The Shaman’s Apprentice – a picture book based on award-winning Inuit director Zacharias Kunuk’s short film Angakusajaujuq: The Shaman’s Apprentice, in turn adapted from a traditional Inuit story – follows Supijaq, a young Inuk who works as an apprentice to her grandmother, Qunguliq, a shaman. Together, they journey underground to visit Kannaaluk, the One Below, as they try to heal a man who has fallen mysteriously ill and whose symptoms resist Qunguliq’s traditional healing methods.
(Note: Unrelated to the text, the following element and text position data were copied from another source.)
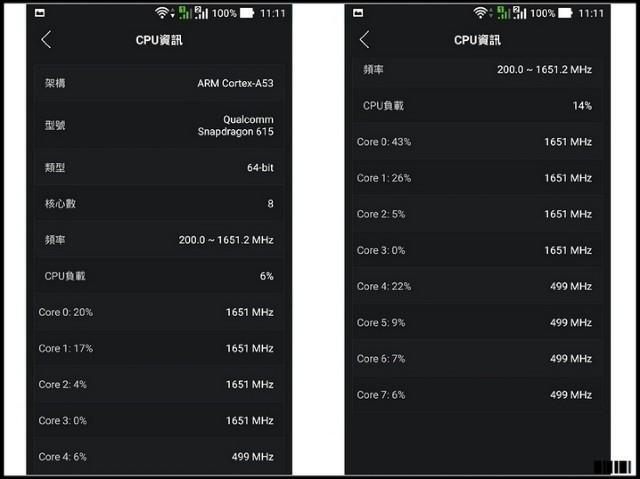
Task: Tap the core count row showing 8
Action: 158,204
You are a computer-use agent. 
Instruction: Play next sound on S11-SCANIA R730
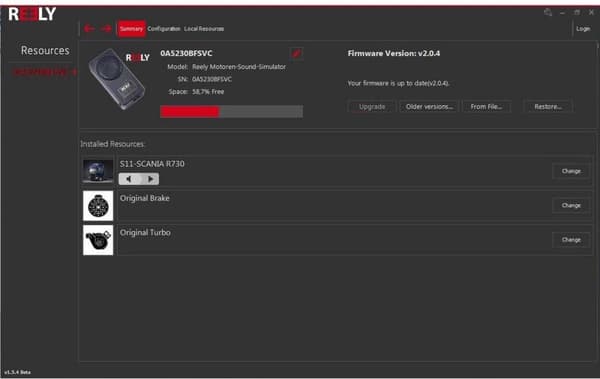(x=150, y=179)
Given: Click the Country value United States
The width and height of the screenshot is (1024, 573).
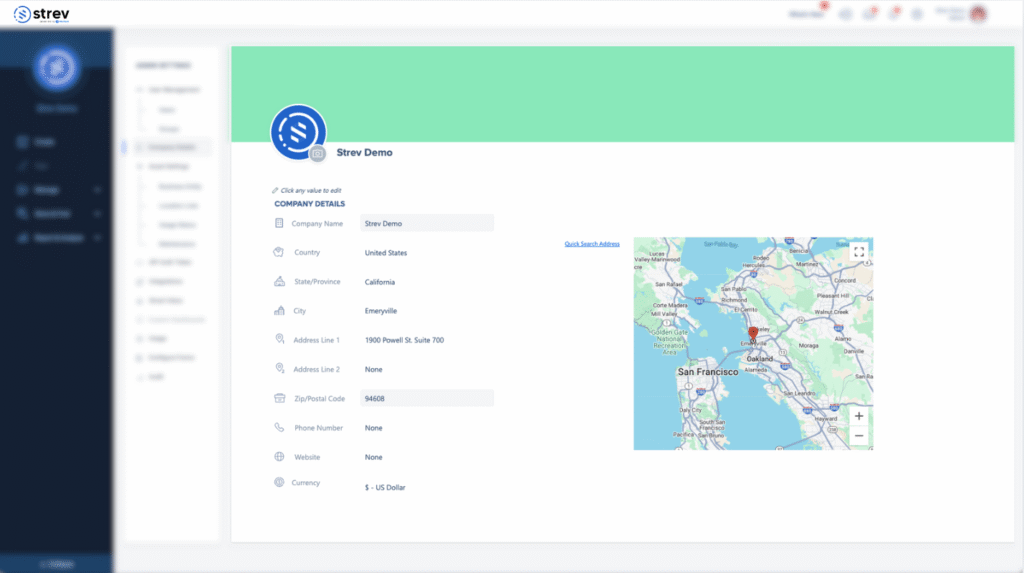Looking at the screenshot, I should pos(386,253).
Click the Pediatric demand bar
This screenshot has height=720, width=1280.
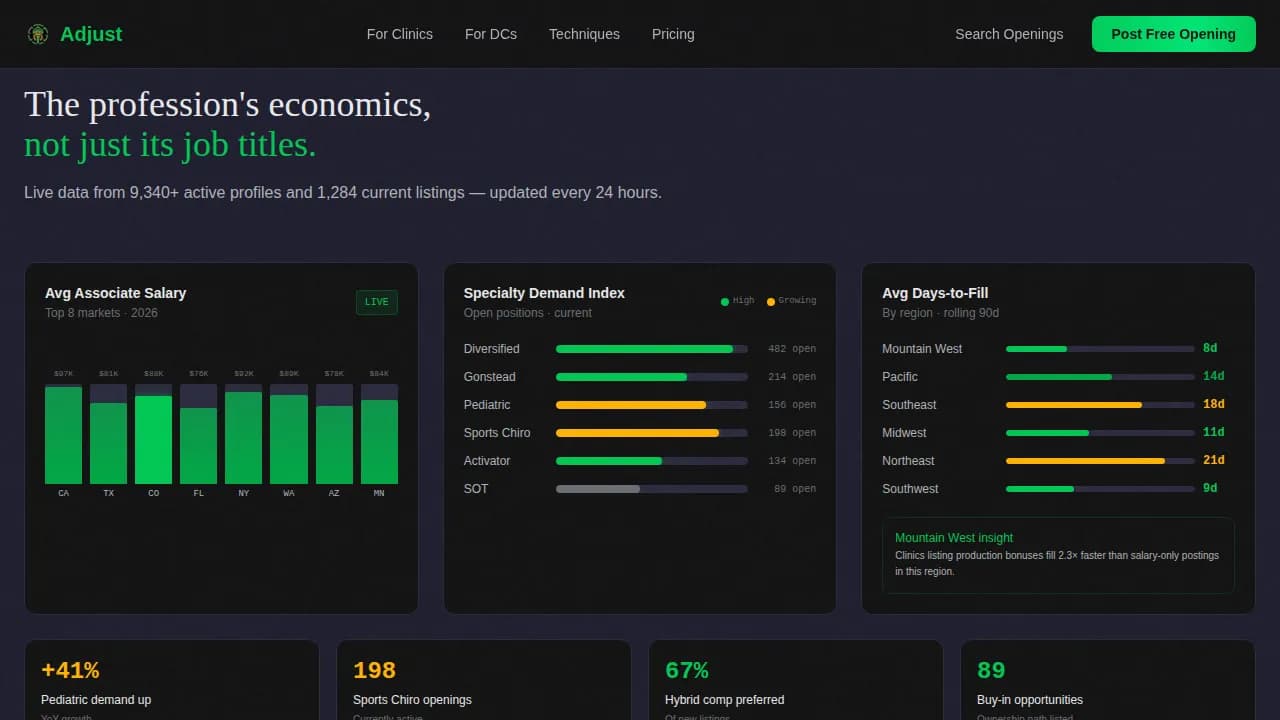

Rooted in an Inuit world view, The Shaman’s Apprentice invites reflection on the lessons the story imparts. Supijaq, as an apprentice, is positioned to learn from shadowing her grandmother, and Kunuk asks readers to do the same, ending on the question, “What have you learned?”
Inuit artist Megan Kyak-Monteith’s evocative full-page illustrations shift from warm and homey to haunting as the story moves from a recounting of Supijaq’s day working with her grandmother to their more harrowing consultation with Kannaaluk. The small details Kyak-Monteith incorporates, such as characters’ traditional tattoos, add layers of texture to the story. The illustrations work in tandem with the text to form a complete picture of Supijaq’s experience as an apprentice.
Although the story takes a spooky turn, it is ultimately focused on the passing on of traditional knowledge, learning to push past your fears, and the importance of caring for the community. It showcases Inuit culture in a way that is accessible to a non-Inuit audience, with a glossary of Inuktitut words, a pronunciation guide, and an invitation to explore Inhabit Media’s Inuktitut language resources. The Shaman’s Apprentice is an excellent addition to a growing number of Indigenous authored and illustrated picture books.